地名の由来「犬山」

 さて、この「犬山」という地名の由来を解明してみよう。横山住雄氏の『犬山の歴史散歩』には、次の三つの説があったと記されている。

①犬を用いて狩りをするのに適地であったから、犬山と呼ばれるようになった。

②『和わみょうしょう名抄』という平安時代の史料に「丹羽郡小野郷」がある。この小野に山が多かったことから、小野山(おのやま)→おぬやま→いぬやまとなった。

③楽田(がくでん)(犬山市)の大縣神社の祭神・大荒田命(おおあらたのみこと)は、犬山にある針綱神社の祭神の一人玉姫命の父君に当たり、大縣神社から犬山は戌亥(いぬい)の方角に当たるので、いぬい→いぬ山と呼ばれるようになった。

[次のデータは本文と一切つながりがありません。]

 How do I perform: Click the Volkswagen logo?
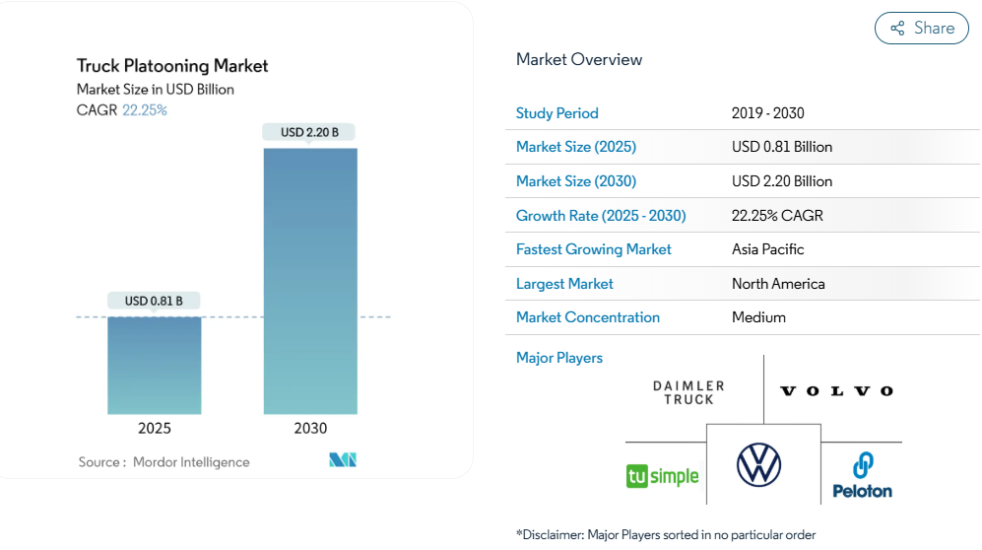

 このうち、①の犬狩りの説はほとんど当たらない。そもそも犬を用いて狩りをするほどの山ではないことがいちばんの理由である。そこで、多くの辞典などでは②の「小野山」説と③の「戌亥の方角説」を紹介しているにとどまっている。

 私の説は③の方角説である。その理由を述べてみよう。②の「おのやま→おぬやま→いぬやま」の転訛説だが、「おのやま」が「おぬやま」に転訛することは考えにくい。「小野郷」の「小野」はどう考えても「おの」であって、「小野」を「おぬ」とわざわざ呼びにくい発音に転訛することは到底考えられない。これが一つの理由である。

 もう一つの方が本質的である。横山氏によれば、大縣神社から見て針綱神社は「戌亥」の方角にあるという。「戌亥」は正確に書くと「乾(いぬい)」であり、それは「北西」の方位を指している。古来我が国では東西南北の方位を十二支で表現してきた。わかりやすく示すと図3のようになる。

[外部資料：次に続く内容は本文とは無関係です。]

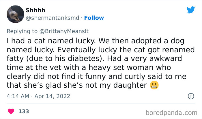The height and width of the screenshot is (119, 202).
Task: Like the tweet with the heart icon
Action: 11,111
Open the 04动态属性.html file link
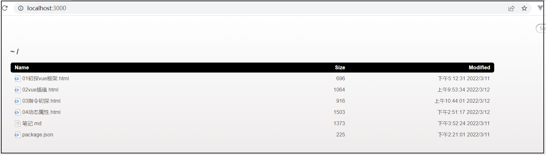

 大縣神社から見て、針綱神社が「乾」の方角、つまり「北西」の位置にあれば、「犬山」の謎は解けることになる。

 この大縣神社はとてつもなく古い神社で、社伝によれば、垂仁(すいにん)天皇の御世に本ほん宮ぐう山さんから現在の地点に移転したとされる。尾張の二宮であるというから、一宮市の真清田神社に次ぐ格の神社である。

 境内には玉姫命(たまひめのみこと)も祀られており、もともとこの神社は女陰を祀る神として知られてきた。実はこれは小牧市にある田縣(たがた)神社の男根に対応する神で、この「田縣神社」と「大縣神社」の二つを結びつけると、安産の神様となる。確か犬山の針綱神社には「玉姫命」が祀られている。その玉姫命の父君も大縣神社にいたとなると、明らかに大縣神社から見て犬山の針綱神社の方角が問題になっても不思議ではない。

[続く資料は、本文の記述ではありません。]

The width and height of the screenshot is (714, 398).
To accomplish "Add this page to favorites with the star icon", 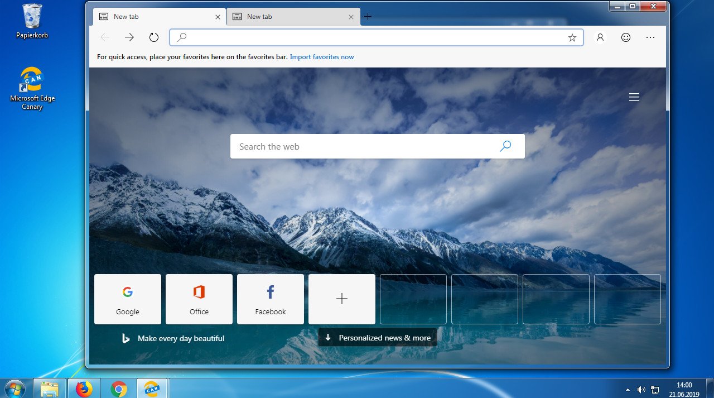I will tap(572, 37).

 さて、犬山城にある針綱神社は本当に大縣神社から見て「乾」(北西)の方角にあるのだろうか。北西というよりは、むしろ「北北西」に近いといえるが、おおまかにいえば「乾」の方角にあるといってもさしつかえない。

 すると、「乾」(戌亥)が「犬」に転訛し、そこから「犬山」という地名が起ったというのが最も信憑性が高いということができる。「乾」(戌亥)が「犬」に転訛することは地名のルーツとしてはよくあることである。犬はもともと安産祈願の神様のような存在だったことから、針綱神社が安産の神様となったというわけである。

 それを裏づけるかのように、天文6年(1537)織田信康が自ら手彫りの狛犬一対を奉納して安産祈願をしている。以来、戌の日に安産祈願をするとよいとされる風習が広まったという。「戌の日に腹帯を巻く」という風習がもしこの犬山から発祥したとなると、犬山の歴史的功績は大変なものになる。

〈周辺ガイド〉

どんでん館:犬山祭の見所に、車山が城下町の辻で豪壮に方向転換する様がある。これを「どんでん」と呼んだことから、館の名が付けられた。施設内には愛知県有形民俗文化財である車山(犬山祭に出される山車のこと)一三両のうち四両を展示。 建物の内部は城下町の町屋の造りを再現している。